Chega de chorar a partida de Irmã Miriam! Só não chega de escrever
sobre a sua vida de passagens lindíssimas em várias cidades brasileiras, de
norte a sul de Minas e até do País. É preciso repetir que ela nasceu em São
Sebastião do Rio Preto, onde plantou muitas páginas de religiosidade na
evangelização, e viveu maior parte da vida em Itambacuri, cujo povo a ama
fervorosamente e jamais a esquecerá.
Agora resolvo fazer uma pequena seleção de momentos de júbilo que
ela promoveu em seus quase 100 anos de vida, utilizando sua memória
impressionante. Daria um livro essa existência fecunda e feliz e renderia uma
enciclopédia o transcurso de suas lutas e glórias.

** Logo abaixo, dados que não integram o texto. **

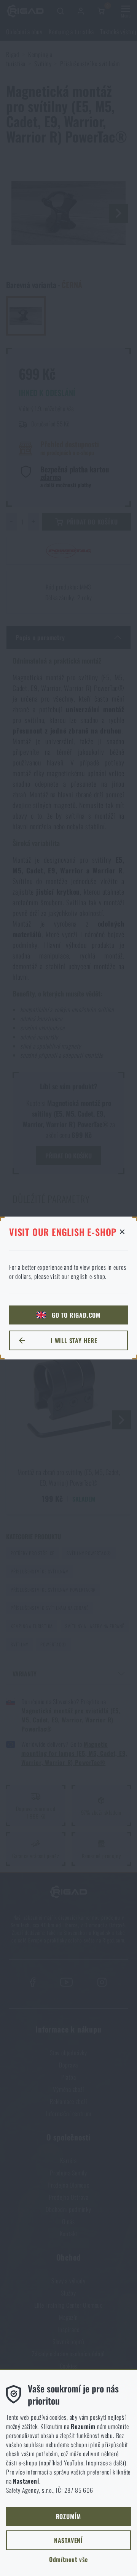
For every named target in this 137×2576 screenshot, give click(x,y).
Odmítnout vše (68, 2559)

Aviso a todos que a sequência destes capítulos não é cronológica,
embora pareça. Vou tentar pontuar para segurar você, meu ilustre leitor, com
fatos vividos por ela, com a minha complementar presença fofoqueira. Sou
assumido e mereço crédito, modéstia às favas.
AÇÚCAR NA CHUPETA
Tenho uma irmã que se chama Maria das Graças, a
terceira da prole de dez da escadaria fértil de Itália Sana e Tãozinho do Godó.
Chorona quase inconciliável, criada com leite de cabra que ficava
complementando os berros na porta da cozinha, forte pra chuchu, ninguém dava
conta dela quando resolvia choramingar. Na hora de dormir soltava um berreiro
de atropelar ouvidos da pequena Vila São-Sebastianense, ex-Cachoeira Alegre.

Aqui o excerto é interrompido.